Whatever they taught at the National Journalism Center, it must have made a big impression on young Gladwell, because he started boosting for the health insurance companies almost as soon as he graduated from college, stepping in to defend the industry at key times when it was threatened by reform.

Malcolm Gladwell's decades-long history of shilling for the health insurance industry provides a perfect example of the mix of undisclosed conflicts of interest, lucrative speaking fees and journalistic fraud and corruption that has become such a defining characteristic of Gladwell's career. It's worth examining this in detail and putting it into its proper historical context, especially because Malcolm Gladwell has recently refashioned himself into a supporter of healthcare reform.

As a business reporter for the Washington Post in the early and mid-1990s, Malcolm Gladwell frequently wrote about the topic of healthcare and health insurance. And it just so happened that his articles seemed always in sync with the interests and policy priorities of private health insurance companies.

In March 1992, while Bill Clinton was campaigning for President, Gladwell wrote a Washington Post article titled “Why Canada's Health Plan Is No Remedy for America.” In it, he made a case against creating a Medicare-type program that would cover all Americans, arguing that if the “national health-insurance system were adopted in the United States, the way residents in the Washington region would receive care from hospitals and doctors would change almost beyond recognition”—and by “change” he meant “change for the worse.” According to Gladwell, universal coverage would have devastating effects on the country's medical system.
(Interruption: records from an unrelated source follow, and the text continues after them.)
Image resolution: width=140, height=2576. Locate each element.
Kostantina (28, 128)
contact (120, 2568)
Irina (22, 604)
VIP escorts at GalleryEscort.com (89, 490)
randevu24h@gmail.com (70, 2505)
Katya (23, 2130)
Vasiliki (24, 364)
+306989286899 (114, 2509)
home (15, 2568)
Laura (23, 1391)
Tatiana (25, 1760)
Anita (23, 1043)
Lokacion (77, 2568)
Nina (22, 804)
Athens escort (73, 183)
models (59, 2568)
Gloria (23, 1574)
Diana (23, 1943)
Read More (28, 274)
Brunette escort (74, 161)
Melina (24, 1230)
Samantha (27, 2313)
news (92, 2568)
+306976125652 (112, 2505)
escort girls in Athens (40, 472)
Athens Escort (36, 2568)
It would translate into lower overall quality of care and—scariest of all—would lead to medical rationing, forcing doctors to make decisions about who gets medical care and who doesn't. 

Medical rationing—it's the same old PR scare the health-insurance lobby whips out every time it feels under threat, just like it did during President Obama's push for healthcare reform in 2009, when Rep. Michele Bachman and other Tea Party Republicans kept screaming about concentration camps and government-mandated “death panels” that would put grandmas to death because it cost too much to care for them.

That same year, in 1992, Gladwell wrote another article for the Washington Post on the health insurance industry,  this one titled “Reforming the Health Care System: An American Paradox.” Among other things, Gladwell claimed Americans were happy with the medical system and blamed the rising costs of medical care not on insurance companies or for-profit hospitals, but on the labor costs of nurses and medical staff. Gladwell concluded the article with a bleak outlook: the only thing that healthcare industry can do is to limit the amount of time patients spend with doctors.

How did Gladwell come to that conclusion? Well, it helped that all the experts he quoted in the article had worked for or received funding directly from the health insurance industry: One expert was Leonard Schaffer, a Blue Cross of California executive. The other was John Hoff, whom Gladwell described as a “health care specialist and lawyer in Washington.” What Gladwell failed to mention was that Mr. Hoff had worked for the Heritage Foundation and the American Enterprise Institute, both corporate think-tanks that have been long involved in the fight against healthcare reform. The third quoted expert was John Sheils, a man Gladwell simply described as “a Washington health economist.” In reality, Sheils worked for the Lewin Group, a management consulting company that provided services for the health insurance industry, and is now an actual subsidiary of UnitedHealth Group, the largest health insurance company in America. UnitedHealth Group made over $5 billion in profits in 2011.